[Collected data]

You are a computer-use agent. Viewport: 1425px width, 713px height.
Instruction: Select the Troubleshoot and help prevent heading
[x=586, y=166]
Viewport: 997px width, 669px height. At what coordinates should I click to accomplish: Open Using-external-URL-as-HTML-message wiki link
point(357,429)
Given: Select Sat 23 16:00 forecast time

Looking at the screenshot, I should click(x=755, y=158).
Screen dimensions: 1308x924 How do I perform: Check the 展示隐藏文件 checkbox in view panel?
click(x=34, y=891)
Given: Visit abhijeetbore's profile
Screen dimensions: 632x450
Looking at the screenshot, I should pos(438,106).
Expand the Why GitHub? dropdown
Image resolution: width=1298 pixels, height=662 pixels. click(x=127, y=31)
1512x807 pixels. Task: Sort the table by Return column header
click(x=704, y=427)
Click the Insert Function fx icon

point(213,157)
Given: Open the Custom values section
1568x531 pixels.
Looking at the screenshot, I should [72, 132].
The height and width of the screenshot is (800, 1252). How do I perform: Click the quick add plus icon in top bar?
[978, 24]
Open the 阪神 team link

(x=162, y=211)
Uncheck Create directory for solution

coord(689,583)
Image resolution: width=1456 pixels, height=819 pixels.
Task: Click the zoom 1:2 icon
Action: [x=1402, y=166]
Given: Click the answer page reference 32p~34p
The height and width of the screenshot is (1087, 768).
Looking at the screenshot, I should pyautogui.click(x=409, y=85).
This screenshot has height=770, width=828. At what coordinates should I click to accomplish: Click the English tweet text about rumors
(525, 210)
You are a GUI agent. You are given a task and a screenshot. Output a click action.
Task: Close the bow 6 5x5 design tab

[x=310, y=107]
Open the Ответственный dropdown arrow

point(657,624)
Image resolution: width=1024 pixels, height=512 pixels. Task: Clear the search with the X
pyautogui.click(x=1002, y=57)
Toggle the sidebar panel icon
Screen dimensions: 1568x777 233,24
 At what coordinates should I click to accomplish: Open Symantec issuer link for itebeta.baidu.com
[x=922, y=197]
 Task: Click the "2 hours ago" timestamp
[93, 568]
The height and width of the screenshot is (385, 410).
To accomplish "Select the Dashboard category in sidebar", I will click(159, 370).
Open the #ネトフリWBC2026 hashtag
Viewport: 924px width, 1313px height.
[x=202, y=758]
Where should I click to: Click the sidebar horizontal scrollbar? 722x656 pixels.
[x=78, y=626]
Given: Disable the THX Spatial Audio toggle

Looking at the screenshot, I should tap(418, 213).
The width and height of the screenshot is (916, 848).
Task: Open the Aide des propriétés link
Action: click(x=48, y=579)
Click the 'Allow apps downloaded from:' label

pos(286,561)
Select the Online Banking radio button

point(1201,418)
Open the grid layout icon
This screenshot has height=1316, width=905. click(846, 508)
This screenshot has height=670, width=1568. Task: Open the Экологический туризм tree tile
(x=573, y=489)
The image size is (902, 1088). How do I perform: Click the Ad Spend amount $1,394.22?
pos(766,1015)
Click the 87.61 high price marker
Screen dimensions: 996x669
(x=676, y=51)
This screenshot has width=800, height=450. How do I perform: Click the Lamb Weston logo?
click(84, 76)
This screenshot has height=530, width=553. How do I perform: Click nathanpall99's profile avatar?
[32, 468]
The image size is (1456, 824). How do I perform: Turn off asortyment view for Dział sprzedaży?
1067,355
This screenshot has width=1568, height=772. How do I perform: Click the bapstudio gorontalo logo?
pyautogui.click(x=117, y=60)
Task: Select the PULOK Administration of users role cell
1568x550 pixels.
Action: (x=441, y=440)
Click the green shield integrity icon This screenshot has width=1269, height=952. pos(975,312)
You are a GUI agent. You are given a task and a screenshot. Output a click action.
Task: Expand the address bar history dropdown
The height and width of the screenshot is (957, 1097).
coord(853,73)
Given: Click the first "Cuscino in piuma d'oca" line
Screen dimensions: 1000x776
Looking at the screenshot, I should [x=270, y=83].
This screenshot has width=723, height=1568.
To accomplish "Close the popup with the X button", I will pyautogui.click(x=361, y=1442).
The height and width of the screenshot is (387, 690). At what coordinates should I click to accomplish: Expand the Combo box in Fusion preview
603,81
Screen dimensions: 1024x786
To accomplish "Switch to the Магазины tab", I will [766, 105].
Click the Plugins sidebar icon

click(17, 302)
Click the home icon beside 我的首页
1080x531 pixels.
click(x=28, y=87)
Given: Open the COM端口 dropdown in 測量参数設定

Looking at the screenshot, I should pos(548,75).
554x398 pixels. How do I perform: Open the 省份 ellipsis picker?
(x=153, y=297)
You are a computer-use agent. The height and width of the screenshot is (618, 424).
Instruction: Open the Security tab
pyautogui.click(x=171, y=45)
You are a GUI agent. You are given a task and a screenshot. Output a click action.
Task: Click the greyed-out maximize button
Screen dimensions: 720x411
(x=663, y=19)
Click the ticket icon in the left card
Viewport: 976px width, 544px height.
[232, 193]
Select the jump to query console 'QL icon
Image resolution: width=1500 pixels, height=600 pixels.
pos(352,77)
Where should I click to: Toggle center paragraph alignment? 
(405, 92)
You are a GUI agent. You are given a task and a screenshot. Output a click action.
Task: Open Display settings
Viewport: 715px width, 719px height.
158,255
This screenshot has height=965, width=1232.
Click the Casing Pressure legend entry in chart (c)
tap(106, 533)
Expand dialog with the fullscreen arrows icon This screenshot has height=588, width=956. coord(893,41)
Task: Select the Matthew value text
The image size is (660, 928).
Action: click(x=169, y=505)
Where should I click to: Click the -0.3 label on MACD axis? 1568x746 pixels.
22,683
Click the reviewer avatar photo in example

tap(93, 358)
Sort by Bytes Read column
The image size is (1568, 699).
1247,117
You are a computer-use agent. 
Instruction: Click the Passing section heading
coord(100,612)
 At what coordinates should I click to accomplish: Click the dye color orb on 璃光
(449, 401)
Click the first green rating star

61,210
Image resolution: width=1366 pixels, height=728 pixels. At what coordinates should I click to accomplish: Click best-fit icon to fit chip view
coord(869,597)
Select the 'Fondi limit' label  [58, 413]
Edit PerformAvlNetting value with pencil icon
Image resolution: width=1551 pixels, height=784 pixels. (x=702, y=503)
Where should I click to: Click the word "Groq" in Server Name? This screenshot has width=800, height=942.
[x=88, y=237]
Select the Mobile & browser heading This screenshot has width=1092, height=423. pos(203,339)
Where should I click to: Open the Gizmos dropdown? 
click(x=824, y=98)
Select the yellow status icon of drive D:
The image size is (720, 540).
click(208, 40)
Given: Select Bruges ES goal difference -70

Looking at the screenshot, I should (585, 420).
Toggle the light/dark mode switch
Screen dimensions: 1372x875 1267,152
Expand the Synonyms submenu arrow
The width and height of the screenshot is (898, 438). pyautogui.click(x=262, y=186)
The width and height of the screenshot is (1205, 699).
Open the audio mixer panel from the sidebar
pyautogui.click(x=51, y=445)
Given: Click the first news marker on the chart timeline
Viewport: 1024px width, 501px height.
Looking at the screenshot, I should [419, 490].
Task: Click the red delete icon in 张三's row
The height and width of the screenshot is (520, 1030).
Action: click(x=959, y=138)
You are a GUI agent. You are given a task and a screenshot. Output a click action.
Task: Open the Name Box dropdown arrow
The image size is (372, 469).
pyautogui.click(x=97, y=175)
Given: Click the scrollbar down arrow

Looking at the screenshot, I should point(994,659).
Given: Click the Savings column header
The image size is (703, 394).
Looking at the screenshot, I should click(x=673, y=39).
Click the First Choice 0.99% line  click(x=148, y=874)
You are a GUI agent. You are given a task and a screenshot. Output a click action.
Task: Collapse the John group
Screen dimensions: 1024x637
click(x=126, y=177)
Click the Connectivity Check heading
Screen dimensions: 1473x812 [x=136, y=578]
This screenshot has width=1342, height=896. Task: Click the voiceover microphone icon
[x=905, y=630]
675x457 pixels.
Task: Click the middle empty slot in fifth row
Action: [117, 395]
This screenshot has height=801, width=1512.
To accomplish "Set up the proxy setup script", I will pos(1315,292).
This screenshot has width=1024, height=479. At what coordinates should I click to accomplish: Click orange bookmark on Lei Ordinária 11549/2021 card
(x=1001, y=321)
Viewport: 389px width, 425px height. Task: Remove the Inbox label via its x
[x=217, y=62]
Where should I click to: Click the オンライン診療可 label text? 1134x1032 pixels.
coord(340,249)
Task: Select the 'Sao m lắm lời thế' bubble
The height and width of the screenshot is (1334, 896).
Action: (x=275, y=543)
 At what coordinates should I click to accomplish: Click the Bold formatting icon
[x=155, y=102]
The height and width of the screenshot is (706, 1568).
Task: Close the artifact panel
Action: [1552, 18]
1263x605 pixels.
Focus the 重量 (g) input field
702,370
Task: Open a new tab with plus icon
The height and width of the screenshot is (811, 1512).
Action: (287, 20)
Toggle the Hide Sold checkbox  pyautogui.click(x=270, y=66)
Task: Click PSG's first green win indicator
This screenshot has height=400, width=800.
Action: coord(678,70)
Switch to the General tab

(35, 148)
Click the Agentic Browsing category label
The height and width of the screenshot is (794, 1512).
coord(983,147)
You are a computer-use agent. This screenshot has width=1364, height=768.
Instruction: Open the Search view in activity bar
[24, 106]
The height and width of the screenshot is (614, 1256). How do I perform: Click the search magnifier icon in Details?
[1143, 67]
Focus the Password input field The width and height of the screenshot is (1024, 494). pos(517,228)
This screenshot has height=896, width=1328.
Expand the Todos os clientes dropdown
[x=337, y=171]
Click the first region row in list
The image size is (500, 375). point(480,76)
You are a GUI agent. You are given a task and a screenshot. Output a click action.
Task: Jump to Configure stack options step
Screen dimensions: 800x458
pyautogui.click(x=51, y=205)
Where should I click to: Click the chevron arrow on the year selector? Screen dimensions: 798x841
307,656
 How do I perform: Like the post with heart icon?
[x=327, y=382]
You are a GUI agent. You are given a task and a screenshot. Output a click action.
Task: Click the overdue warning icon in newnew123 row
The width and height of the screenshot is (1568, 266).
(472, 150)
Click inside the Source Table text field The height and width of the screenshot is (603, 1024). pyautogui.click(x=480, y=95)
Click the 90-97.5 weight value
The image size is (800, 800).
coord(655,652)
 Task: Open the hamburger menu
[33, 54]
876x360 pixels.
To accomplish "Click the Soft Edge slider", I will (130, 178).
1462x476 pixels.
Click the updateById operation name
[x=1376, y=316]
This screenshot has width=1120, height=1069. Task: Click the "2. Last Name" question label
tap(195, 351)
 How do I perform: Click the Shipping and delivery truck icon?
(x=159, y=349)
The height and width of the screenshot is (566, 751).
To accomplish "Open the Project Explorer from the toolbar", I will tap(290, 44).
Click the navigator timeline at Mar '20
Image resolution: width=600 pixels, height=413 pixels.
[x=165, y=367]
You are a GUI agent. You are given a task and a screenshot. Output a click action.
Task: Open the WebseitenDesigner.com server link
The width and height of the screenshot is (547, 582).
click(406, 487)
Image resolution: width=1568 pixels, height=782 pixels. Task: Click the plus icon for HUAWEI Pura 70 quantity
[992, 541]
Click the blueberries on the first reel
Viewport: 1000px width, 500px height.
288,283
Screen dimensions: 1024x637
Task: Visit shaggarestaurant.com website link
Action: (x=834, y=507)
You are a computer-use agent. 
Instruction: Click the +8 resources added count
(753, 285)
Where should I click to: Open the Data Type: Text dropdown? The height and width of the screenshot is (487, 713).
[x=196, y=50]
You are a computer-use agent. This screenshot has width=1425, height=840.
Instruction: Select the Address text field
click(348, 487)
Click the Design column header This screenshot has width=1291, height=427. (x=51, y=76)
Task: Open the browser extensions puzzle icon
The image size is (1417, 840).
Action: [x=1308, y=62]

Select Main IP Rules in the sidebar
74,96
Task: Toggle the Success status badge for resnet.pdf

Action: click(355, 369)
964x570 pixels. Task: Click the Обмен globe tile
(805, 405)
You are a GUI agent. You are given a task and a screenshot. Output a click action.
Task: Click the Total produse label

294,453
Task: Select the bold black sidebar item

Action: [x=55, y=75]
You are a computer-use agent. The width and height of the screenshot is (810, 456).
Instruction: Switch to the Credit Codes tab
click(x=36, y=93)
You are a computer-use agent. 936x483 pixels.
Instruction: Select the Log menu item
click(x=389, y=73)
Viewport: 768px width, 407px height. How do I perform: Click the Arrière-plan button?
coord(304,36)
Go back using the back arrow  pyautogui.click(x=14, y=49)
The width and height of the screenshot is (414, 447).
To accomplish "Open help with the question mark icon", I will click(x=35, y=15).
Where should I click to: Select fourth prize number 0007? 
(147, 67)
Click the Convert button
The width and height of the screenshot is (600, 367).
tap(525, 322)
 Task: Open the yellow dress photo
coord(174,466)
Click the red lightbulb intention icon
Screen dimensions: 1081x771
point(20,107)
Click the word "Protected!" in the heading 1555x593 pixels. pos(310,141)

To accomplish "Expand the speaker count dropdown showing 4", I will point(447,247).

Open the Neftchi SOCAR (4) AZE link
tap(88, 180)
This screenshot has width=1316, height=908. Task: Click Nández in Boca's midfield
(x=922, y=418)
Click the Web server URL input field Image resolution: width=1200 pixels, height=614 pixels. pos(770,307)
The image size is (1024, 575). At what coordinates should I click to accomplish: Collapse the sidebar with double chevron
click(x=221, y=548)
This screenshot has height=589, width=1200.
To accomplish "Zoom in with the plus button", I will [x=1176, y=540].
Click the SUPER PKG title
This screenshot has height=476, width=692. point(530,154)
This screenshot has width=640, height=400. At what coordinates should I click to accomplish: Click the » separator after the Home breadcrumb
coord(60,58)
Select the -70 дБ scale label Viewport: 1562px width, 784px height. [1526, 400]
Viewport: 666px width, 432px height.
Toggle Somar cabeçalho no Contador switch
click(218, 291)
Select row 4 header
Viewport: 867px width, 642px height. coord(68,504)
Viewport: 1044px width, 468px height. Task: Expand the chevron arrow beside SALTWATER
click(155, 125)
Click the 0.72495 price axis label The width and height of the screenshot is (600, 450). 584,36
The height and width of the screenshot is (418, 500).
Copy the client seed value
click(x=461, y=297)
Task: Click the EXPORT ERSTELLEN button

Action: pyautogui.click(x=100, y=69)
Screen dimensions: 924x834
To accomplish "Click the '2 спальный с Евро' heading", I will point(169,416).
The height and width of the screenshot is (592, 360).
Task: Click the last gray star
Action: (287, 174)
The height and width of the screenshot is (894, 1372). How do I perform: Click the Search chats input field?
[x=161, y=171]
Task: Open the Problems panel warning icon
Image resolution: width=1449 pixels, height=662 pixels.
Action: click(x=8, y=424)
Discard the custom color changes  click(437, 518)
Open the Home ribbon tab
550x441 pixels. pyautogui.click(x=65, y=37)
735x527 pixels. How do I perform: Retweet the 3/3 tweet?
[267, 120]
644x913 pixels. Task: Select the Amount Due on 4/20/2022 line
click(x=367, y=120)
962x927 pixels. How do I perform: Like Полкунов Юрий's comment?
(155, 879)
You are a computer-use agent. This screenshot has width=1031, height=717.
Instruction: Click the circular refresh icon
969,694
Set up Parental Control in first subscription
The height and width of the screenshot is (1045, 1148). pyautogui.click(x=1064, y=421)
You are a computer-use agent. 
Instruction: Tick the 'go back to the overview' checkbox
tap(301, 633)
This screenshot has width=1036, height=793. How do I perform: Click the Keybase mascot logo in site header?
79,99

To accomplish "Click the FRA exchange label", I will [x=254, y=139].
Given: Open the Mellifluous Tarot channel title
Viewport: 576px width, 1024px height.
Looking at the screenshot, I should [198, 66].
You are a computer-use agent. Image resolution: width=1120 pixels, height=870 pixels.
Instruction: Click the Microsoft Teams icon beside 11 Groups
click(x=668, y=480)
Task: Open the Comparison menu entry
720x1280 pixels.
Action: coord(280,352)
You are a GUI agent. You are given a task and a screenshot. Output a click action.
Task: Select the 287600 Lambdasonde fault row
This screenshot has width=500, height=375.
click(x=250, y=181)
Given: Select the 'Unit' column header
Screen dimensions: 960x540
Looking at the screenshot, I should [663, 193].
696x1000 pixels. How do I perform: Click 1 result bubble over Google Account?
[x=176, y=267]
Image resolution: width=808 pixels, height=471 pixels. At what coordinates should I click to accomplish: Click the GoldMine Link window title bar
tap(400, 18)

> **TASK INSTRUCTIONS**
List every line in the records above that contains the word "warning".

> **TASK SOLUTION**
Task: Click the overdue warning icon in newnew123 row
Task: Open the Problems panel warning icon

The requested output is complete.